- **WORK INSTRUCTION**
All lines up to and including the one that contains "Task: Switch to the 国际货运 tab" are to be transcribed exactly, starting from the first line of the records.

= Beginning of Section =

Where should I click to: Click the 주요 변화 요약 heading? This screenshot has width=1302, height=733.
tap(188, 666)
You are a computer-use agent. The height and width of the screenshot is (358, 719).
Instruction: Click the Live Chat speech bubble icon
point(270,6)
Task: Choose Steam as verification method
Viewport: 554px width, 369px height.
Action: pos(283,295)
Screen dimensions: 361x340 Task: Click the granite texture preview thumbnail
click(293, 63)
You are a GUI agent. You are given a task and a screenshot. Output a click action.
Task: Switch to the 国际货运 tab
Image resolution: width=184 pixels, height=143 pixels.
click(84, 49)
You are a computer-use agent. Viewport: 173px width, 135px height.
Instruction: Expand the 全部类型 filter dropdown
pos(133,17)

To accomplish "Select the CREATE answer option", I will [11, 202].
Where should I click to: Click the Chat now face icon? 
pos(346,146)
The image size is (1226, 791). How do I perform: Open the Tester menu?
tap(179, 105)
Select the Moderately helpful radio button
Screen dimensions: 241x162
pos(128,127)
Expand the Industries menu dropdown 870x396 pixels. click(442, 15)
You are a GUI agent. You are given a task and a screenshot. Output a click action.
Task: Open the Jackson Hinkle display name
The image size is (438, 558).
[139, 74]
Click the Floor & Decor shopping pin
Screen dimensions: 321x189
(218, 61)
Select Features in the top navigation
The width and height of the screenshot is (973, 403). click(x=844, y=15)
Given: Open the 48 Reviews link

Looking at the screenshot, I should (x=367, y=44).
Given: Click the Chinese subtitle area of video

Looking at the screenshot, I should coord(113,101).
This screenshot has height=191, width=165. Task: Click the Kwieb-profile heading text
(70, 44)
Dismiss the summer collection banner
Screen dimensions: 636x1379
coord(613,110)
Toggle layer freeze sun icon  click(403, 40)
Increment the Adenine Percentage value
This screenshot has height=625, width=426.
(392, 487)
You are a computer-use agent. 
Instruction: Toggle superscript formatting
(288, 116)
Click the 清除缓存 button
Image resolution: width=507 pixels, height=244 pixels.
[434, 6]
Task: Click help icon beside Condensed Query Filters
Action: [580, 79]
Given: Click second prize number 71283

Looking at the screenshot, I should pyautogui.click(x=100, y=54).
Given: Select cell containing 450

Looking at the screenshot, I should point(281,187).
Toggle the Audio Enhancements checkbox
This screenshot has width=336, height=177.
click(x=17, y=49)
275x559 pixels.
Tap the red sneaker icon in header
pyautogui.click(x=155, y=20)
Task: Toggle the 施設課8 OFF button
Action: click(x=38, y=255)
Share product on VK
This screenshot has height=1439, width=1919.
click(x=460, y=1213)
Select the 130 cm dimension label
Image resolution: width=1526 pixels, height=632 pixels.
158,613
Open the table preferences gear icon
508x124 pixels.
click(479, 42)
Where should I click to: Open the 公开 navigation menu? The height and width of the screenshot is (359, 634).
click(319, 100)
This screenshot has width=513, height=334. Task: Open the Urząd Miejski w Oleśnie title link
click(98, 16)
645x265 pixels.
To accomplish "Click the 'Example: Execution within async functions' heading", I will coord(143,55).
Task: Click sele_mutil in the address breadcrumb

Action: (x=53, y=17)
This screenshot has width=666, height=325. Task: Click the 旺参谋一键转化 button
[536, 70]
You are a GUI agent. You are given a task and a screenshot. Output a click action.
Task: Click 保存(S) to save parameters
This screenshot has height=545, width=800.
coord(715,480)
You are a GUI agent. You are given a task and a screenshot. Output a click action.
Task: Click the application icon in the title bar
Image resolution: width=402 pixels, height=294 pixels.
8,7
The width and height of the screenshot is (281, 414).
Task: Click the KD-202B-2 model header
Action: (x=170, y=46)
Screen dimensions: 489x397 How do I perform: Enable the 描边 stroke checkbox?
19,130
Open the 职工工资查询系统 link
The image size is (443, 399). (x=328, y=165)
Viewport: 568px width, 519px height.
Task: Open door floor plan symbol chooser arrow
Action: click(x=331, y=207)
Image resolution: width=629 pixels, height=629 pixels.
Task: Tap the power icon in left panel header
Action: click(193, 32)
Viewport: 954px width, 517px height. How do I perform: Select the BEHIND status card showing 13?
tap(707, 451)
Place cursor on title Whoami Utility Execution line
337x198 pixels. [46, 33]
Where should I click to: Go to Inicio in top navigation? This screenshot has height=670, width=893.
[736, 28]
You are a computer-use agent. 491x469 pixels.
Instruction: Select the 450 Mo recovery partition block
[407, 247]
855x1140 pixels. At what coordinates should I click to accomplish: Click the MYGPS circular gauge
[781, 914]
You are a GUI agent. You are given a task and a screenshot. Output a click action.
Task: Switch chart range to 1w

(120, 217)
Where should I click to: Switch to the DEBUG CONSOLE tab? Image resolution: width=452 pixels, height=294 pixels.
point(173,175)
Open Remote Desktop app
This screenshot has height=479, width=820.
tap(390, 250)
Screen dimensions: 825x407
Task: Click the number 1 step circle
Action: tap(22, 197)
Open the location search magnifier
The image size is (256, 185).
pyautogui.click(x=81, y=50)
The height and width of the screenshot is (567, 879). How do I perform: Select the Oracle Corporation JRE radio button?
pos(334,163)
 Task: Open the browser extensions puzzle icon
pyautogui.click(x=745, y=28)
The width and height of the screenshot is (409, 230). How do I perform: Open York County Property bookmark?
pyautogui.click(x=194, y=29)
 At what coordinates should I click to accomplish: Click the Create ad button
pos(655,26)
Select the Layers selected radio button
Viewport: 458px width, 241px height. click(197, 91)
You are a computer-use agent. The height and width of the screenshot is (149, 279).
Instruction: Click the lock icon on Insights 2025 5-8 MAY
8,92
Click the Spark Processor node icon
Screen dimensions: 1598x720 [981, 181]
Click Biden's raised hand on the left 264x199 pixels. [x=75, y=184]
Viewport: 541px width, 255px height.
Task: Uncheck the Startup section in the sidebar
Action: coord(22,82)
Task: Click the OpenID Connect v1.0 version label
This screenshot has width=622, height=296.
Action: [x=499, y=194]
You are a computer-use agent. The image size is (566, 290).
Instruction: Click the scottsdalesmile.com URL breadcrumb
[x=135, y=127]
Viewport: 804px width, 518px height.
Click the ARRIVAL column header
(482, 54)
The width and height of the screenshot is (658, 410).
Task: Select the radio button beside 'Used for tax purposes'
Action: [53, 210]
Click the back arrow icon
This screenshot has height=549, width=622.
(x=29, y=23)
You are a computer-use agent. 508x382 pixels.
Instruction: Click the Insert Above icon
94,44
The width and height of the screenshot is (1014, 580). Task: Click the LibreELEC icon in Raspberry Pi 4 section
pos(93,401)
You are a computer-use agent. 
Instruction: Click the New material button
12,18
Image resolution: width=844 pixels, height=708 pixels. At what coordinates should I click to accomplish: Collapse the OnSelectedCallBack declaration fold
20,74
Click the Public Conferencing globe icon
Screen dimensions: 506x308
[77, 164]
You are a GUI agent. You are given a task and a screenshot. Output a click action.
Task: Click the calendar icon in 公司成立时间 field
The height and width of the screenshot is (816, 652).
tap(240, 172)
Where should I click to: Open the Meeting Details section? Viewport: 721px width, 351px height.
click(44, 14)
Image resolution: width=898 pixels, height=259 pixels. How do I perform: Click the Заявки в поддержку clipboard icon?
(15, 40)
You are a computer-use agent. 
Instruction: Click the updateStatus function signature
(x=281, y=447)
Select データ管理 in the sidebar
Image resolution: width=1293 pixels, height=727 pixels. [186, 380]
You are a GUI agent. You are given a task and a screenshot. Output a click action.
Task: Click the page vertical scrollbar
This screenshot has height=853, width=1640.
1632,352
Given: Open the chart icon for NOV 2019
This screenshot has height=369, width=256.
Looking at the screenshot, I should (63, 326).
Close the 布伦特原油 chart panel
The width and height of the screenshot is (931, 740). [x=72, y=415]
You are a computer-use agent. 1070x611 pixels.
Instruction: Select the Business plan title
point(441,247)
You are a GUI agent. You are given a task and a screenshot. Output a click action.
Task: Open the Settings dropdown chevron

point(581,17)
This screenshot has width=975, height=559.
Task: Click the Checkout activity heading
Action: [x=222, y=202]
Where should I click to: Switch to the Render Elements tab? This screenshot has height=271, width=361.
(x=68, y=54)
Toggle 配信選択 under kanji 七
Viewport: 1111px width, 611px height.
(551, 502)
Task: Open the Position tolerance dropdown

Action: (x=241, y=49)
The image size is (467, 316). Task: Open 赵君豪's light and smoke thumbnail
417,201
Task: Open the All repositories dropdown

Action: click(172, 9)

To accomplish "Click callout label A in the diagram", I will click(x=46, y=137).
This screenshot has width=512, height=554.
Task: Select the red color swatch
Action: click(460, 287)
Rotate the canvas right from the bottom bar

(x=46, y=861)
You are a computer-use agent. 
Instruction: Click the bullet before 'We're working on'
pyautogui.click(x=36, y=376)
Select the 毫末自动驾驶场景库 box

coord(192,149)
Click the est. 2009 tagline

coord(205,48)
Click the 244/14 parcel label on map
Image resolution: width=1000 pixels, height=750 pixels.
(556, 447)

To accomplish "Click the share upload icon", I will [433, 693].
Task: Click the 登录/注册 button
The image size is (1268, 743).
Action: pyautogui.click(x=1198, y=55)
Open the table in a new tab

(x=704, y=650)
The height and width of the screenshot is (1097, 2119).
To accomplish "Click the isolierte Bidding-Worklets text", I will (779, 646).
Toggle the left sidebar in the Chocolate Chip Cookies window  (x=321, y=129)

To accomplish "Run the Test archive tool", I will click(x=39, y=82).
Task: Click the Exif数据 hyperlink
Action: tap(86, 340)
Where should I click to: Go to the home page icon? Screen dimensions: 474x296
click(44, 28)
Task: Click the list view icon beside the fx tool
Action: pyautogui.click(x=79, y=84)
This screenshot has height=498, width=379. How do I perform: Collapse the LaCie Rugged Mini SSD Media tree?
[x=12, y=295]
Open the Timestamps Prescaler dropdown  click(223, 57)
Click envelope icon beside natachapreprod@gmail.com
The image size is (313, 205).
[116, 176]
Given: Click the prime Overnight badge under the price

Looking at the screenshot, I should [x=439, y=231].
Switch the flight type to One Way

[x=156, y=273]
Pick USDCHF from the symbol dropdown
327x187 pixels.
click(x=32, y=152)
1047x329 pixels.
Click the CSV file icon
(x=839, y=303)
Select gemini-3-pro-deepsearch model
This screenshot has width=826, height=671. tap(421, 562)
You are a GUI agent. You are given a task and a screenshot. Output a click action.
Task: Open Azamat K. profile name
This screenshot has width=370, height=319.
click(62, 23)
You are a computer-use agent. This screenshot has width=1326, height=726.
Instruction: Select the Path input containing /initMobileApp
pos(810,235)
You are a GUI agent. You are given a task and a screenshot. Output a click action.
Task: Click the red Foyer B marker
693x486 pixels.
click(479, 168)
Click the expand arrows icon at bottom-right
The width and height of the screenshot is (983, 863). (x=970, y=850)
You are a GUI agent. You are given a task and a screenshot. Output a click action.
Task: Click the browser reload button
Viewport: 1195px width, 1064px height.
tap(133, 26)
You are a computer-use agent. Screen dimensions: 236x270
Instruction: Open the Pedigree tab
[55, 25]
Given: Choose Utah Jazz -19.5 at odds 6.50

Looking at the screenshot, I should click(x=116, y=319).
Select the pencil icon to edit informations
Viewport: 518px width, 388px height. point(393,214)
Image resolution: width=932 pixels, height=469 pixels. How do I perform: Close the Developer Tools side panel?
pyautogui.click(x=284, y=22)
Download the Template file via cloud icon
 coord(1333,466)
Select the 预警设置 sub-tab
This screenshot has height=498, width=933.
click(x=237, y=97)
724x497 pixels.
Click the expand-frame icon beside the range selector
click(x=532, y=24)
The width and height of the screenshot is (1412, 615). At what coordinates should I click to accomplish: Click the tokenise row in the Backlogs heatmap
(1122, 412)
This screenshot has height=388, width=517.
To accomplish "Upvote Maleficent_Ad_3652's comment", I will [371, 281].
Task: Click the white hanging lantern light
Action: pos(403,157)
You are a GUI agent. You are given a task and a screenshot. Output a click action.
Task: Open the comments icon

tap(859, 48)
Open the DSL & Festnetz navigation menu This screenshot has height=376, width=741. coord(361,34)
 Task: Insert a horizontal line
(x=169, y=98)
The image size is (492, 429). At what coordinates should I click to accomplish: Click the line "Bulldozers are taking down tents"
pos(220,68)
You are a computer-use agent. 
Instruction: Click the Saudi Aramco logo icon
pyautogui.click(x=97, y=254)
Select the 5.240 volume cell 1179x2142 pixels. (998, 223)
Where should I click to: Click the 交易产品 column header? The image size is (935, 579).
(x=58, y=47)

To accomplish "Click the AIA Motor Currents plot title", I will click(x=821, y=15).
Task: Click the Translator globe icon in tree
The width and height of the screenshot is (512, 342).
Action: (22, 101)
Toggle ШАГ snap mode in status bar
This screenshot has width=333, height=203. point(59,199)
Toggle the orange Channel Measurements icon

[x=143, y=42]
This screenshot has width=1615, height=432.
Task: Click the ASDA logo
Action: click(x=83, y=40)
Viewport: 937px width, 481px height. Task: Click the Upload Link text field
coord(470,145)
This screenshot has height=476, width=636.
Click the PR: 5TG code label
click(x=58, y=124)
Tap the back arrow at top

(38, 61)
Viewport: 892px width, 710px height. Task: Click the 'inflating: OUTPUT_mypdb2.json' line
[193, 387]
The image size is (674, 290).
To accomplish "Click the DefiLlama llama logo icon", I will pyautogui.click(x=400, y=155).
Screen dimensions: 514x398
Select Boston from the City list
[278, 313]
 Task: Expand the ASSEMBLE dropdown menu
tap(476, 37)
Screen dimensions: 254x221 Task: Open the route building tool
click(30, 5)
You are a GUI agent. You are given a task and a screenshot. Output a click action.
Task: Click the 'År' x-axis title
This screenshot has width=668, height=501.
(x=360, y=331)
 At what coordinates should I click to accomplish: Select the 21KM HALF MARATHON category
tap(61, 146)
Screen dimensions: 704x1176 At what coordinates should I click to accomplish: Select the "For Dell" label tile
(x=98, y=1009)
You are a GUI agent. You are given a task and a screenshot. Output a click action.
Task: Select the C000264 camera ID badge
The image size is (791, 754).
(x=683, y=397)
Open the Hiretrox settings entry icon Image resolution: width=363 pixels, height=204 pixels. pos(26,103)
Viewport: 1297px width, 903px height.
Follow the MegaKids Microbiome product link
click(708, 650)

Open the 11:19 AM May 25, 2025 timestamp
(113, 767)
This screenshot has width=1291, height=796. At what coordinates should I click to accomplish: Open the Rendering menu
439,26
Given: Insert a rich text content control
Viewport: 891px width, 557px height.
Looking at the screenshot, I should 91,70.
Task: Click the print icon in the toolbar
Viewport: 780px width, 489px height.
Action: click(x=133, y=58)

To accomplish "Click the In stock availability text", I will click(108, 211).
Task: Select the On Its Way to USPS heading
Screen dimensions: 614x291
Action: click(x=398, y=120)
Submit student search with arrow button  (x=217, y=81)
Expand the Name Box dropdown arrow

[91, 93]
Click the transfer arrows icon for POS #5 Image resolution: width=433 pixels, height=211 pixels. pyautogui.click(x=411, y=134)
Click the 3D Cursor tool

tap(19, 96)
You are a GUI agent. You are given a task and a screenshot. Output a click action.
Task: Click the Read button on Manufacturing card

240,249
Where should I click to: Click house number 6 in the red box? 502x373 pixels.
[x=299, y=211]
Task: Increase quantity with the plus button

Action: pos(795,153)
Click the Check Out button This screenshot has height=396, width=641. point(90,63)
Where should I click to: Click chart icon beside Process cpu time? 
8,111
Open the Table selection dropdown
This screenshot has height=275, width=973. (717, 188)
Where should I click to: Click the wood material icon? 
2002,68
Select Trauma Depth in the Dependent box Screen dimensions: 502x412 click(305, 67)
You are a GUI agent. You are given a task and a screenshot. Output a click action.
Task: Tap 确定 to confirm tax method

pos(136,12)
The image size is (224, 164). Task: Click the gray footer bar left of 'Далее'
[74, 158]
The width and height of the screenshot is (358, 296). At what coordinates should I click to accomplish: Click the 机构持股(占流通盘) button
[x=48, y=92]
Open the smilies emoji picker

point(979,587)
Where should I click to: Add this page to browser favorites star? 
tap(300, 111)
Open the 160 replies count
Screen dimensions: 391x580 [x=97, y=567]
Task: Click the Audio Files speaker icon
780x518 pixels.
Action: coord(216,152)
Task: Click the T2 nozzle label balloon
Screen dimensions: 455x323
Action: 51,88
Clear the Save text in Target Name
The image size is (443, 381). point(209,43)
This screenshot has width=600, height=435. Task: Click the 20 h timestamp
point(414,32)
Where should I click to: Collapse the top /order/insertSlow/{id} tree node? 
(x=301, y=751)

= End of Section =

- **REPLY**
Where should I click to: Click the 주요 변화 요약 heading? This screenshot has width=1302, height=733.
tap(188, 666)
You are a computer-use agent. The height and width of the screenshot is (358, 719).
Instruction: Click the Live Chat speech bubble icon
point(270,6)
Task: Choose Steam as verification method
Viewport: 554px width, 369px height.
Action: pos(283,295)
Screen dimensions: 361x340 Task: Click the granite texture preview thumbnail
click(293, 63)
You are a GUI agent. You are given a task and a screenshot. Output a click action.
Task: Switch to the 国际货运 tab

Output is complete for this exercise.